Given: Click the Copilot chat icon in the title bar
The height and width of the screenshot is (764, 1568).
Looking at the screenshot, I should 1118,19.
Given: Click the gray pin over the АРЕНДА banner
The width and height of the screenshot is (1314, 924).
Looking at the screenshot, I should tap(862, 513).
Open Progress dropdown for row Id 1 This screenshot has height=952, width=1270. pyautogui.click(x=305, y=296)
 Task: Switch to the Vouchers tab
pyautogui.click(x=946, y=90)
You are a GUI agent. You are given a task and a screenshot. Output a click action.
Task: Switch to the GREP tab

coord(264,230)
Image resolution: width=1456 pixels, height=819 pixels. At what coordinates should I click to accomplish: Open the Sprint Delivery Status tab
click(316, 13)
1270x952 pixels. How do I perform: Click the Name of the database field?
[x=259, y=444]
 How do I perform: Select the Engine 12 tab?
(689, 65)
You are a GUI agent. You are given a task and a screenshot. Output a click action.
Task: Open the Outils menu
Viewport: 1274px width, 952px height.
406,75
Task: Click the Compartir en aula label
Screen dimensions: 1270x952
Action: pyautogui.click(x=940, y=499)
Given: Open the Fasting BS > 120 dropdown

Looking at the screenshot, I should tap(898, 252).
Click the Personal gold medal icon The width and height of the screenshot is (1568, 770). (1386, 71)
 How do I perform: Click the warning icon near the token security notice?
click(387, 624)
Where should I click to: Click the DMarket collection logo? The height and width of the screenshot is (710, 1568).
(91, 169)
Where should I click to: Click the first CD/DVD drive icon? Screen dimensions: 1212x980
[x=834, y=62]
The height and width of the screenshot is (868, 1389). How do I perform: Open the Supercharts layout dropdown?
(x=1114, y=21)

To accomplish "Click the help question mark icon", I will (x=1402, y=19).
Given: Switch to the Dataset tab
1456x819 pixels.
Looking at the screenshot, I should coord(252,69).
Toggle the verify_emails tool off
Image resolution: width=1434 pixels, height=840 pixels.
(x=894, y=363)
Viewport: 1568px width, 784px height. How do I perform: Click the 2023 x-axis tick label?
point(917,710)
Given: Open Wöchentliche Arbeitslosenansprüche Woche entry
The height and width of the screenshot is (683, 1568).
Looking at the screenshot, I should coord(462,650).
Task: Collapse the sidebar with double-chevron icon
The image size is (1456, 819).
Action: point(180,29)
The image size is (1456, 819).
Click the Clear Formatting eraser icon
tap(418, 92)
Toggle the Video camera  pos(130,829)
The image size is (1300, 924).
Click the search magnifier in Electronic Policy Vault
::::::::::
• **WORK ORDER**
Without skipping anything, transcribe every line above exactly.

• **TASK ANSWER**
Given: Click the Copilot chat icon in the title bar
The height and width of the screenshot is (764, 1568).
Looking at the screenshot, I should 1118,19.
Given: Click the gray pin over the АРЕНДА banner
The width and height of the screenshot is (1314, 924).
Looking at the screenshot, I should tap(862, 513).
Open Progress dropdown for row Id 1 This screenshot has height=952, width=1270. pyautogui.click(x=305, y=296)
 Task: Switch to the Vouchers tab
pyautogui.click(x=946, y=90)
You are a GUI agent. You are given a task and a screenshot. Output a click action.
Task: Switch to the GREP tab

coord(264,230)
Image resolution: width=1456 pixels, height=819 pixels. At what coordinates should I click to accomplish: Open the Sprint Delivery Status tab
click(316, 13)
1270x952 pixels. How do I perform: Click the Name of the database field?
[x=259, y=444]
 How do I perform: Select the Engine 12 tab?
(689, 65)
You are a GUI agent. You are given a task and a screenshot. Output a click action.
Task: Open the Outils menu
Viewport: 1274px width, 952px height.
406,75
Task: Click the Compartir en aula label
Screen dimensions: 1270x952
Action: pyautogui.click(x=940, y=499)
Given: Open the Fasting BS > 120 dropdown

Looking at the screenshot, I should tap(898, 252).
Click the Personal gold medal icon The width and height of the screenshot is (1568, 770). (1386, 71)
 How do I perform: Click the warning icon near the token security notice?
click(387, 624)
Where should I click to: Click the DMarket collection logo? The height and width of the screenshot is (710, 1568).
(91, 169)
Where should I click to: Click the first CD/DVD drive icon? Screen dimensions: 1212x980
[x=834, y=62]
The height and width of the screenshot is (868, 1389). How do I perform: Open the Supercharts layout dropdown?
(x=1114, y=21)

To accomplish "Click the help question mark icon", I will (x=1402, y=19).
Given: Switch to the Dataset tab
1456x819 pixels.
Looking at the screenshot, I should coord(252,69).
Toggle the verify_emails tool off
Image resolution: width=1434 pixels, height=840 pixels.
(x=894, y=363)
Viewport: 1568px width, 784px height. How do I perform: Click the 2023 x-axis tick label?
point(917,710)
Given: Open Wöchentliche Arbeitslosenansprüche Woche entry
The height and width of the screenshot is (683, 1568).
Looking at the screenshot, I should coord(462,650).
Task: Collapse the sidebar with double-chevron icon
The image size is (1456, 819).
Action: point(180,29)
The image size is (1456, 819).
Click the Clear Formatting eraser icon
tap(418, 92)
Toggle the Video camera  pos(130,829)
The image size is (1300, 924).
Click the search magnifier in Electronic Policy Vault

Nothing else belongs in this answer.